WORK TASK.
Filter out all lines without the word "agent" from the data below, please, and copy the rest.

** Opening RECORDS FOR THIS EXERCISE block **

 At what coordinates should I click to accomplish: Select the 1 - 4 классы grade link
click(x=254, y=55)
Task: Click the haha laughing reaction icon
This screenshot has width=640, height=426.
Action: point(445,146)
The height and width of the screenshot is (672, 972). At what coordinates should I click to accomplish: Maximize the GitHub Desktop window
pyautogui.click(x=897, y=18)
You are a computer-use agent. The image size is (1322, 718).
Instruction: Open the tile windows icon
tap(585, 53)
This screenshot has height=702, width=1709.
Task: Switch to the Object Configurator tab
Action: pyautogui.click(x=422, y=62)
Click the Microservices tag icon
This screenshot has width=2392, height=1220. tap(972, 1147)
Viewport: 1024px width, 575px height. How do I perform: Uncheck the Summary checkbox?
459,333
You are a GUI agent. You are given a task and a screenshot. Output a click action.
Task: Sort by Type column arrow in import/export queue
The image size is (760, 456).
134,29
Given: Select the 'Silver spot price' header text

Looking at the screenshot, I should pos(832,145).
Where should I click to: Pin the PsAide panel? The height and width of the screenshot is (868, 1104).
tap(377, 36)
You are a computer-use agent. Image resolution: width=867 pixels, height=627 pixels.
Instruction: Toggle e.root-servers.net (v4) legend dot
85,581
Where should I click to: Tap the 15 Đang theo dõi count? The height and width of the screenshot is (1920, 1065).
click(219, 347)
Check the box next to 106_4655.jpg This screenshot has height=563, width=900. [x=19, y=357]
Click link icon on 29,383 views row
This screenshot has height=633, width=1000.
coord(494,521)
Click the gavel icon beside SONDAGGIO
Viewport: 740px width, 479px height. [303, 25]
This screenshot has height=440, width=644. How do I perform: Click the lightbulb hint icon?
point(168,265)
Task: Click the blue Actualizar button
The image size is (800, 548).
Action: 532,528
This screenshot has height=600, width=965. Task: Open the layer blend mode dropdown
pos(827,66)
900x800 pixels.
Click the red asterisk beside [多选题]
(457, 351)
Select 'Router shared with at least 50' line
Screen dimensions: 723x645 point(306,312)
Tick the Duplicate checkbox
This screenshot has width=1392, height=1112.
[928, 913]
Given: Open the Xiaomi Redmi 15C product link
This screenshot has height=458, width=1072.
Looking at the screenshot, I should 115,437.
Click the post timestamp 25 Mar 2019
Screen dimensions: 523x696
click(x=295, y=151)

** Closing RECORDS FOR THIS EXERCISE block **

THE ANSWER.
You are a computer-use agent. The image size is (1322, 718).
You are a GUI agent. You are given a task and a screenshot. Output a click action.
You are a computer-use agent. Image resolution: width=867 pixels, height=627 pixels.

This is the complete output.